Notre paracha porte sur la mortalité. C’est précisément le sujet. D.ieu est éternel, nous sommes éphémères. Comme nous le disons dans la prière du Ounetane Tokef de Roch Hachana et de Yom Kippour, nous sommes “un fragment de poterie, un brin d’herbe, une fleur qui se fane, une ombre, un nuage, un souffle de vent.” Nous sommes poussière et nous revenons à la poussière, mais D.ieu est éternellement vivant.

À un certain niveau, l’épisode de Moïse au rocher est une histoire de péché et de châtiment : “Car tu n’as pas assez eu de foi en moi pour Me sanctifier… tu n’amèneras donc pas cette assemblée sur la terre que je t’ai donnée.” Nous ne sommes pas exactement certains du péché en question, ou de la raison pour laquelle il méritait une punition aussi sévère mais maintenant, au moins, nous avons une meilleure idée du domaine auquel l’histoire appartient.

Cependant, il me semble qu’ ici, comme dans tant d’autres endroits dans la Torah, il y a une histoire derrière l’histoire, et il s’agit d’une histoire tout à fait différente. ‘Houkat porte sur la mort, la perte et le deuil. Myriam meurt. Aaron et Moïse se voient signifier qu’ils ne vivront pas pour pénétrer sur la Terre promise. Aaron meurt, et le peuple le pleure pendant trente jours. Ensemble, ils formèrent la meilleure équipe de leadership que le peuple juif ait jamais connu, Moïse le prophète suprême, Aaron le premier grand prêtre, et Myriam probablement la plus grande de tous.[5] Ce que la paracha nous révèle est que pour chacun d’entre nous, il y a un Jourdain que nous ne franchirons pas, une terre promise à laquelle nous n’accéderons jamais. Même les plus grands sont mortels.

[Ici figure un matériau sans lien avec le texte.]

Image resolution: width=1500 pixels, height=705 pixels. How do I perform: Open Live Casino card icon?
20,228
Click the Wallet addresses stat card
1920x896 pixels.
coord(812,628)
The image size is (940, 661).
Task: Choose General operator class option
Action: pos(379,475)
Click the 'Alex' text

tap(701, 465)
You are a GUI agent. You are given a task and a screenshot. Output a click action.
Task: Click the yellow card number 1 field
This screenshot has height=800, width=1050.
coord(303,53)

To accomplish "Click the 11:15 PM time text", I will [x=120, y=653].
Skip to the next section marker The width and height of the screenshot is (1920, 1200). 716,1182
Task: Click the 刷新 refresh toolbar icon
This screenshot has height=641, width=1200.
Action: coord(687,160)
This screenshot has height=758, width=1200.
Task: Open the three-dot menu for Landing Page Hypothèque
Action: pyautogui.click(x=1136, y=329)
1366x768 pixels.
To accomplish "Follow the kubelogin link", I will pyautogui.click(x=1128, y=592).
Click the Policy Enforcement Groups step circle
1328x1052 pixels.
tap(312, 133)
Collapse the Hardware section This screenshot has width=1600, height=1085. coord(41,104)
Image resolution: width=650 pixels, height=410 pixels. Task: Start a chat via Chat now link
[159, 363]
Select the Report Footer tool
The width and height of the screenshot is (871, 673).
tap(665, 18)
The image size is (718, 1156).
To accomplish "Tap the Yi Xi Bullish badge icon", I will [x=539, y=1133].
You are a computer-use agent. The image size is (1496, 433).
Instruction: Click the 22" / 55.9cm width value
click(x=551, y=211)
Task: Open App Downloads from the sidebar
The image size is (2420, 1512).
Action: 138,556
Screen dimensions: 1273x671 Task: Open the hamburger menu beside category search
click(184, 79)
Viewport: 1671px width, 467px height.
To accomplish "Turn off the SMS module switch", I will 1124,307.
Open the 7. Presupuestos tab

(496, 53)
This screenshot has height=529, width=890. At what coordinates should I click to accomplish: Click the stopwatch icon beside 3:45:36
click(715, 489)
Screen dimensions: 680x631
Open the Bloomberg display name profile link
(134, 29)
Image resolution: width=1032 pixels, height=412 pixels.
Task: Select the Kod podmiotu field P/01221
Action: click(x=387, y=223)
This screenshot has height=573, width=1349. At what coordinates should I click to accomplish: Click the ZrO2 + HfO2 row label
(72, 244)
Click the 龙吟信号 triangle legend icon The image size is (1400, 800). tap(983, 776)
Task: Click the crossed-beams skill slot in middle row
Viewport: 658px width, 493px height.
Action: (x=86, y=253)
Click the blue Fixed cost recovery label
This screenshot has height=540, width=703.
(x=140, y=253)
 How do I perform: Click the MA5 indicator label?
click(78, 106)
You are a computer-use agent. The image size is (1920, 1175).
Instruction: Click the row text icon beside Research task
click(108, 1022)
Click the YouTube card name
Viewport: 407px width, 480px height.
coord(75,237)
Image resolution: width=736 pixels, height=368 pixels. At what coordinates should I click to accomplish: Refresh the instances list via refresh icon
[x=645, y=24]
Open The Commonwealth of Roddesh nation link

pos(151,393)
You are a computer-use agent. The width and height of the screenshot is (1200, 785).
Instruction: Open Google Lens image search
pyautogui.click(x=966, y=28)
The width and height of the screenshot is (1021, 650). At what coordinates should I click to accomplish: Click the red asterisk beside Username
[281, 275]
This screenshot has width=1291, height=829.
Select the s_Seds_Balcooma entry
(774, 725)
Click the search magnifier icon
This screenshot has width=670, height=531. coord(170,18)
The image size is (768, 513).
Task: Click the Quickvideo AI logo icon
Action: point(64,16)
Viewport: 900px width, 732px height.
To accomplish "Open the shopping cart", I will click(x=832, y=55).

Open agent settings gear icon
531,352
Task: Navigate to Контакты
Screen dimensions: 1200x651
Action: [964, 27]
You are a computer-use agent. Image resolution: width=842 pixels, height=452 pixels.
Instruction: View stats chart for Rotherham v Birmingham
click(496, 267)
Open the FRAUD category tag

C’est la raison pour laquelle notre paracha commence par le rituel de la vache rousse dont les cendres, mélangées avec la cendre de bois de cèdre, d’hysope, de laine écarlate et dissoutes dans de “l’eau vivante,” sont aspergées sur quelqu’un qui a été en contact avec un mort afin qu’il puisse entrer dans le Tabernacle.

Il s’agit d’un des principes les plus fondamentaux du judaïsme. La mort souille. Pour la plupart des religions à travers l’histoire, la vie après la mort vaut plus que la vie elle-même. C’est là où les dieux vivent, disent les Égyptiens. C’est là où nos ancêtres sont vivants, pensaient les grecs, les romains ainsi que plusieurs tribus primitives. C’est là où vous trouvez la justice, pensaient beaucoup de chrétiens. C’est là où vous trouvez le paradis, pensaient plusieurs musulmans.

La vie après la mort et la résurrection des morts sont des principes fondamentaux et non négociables de la loi juive, mais le Tanakh est visiblement silencieux à leurs égards. Il se concentre sur le fait de trouver D.ieu dans ce monde, sur cette planète, nonobstant notre mortalité. “Ce ne sont pas les morts qui loueront le Seigneur” disent les Psaumes (115:17). D.ieu se trouve dans la vie lui-même avec tous ses risques et dangers, ses pertes et ses chagrins. Nous ne sommes peut-être pas plus que “poussière et cendre” (Genèse 18:27), tel qu’Abraham l’a dit, mais la vie elle-même est un flot ininterrompu “d’eau vivante” et c’est cela que le rituel de la vache rousse symbolise.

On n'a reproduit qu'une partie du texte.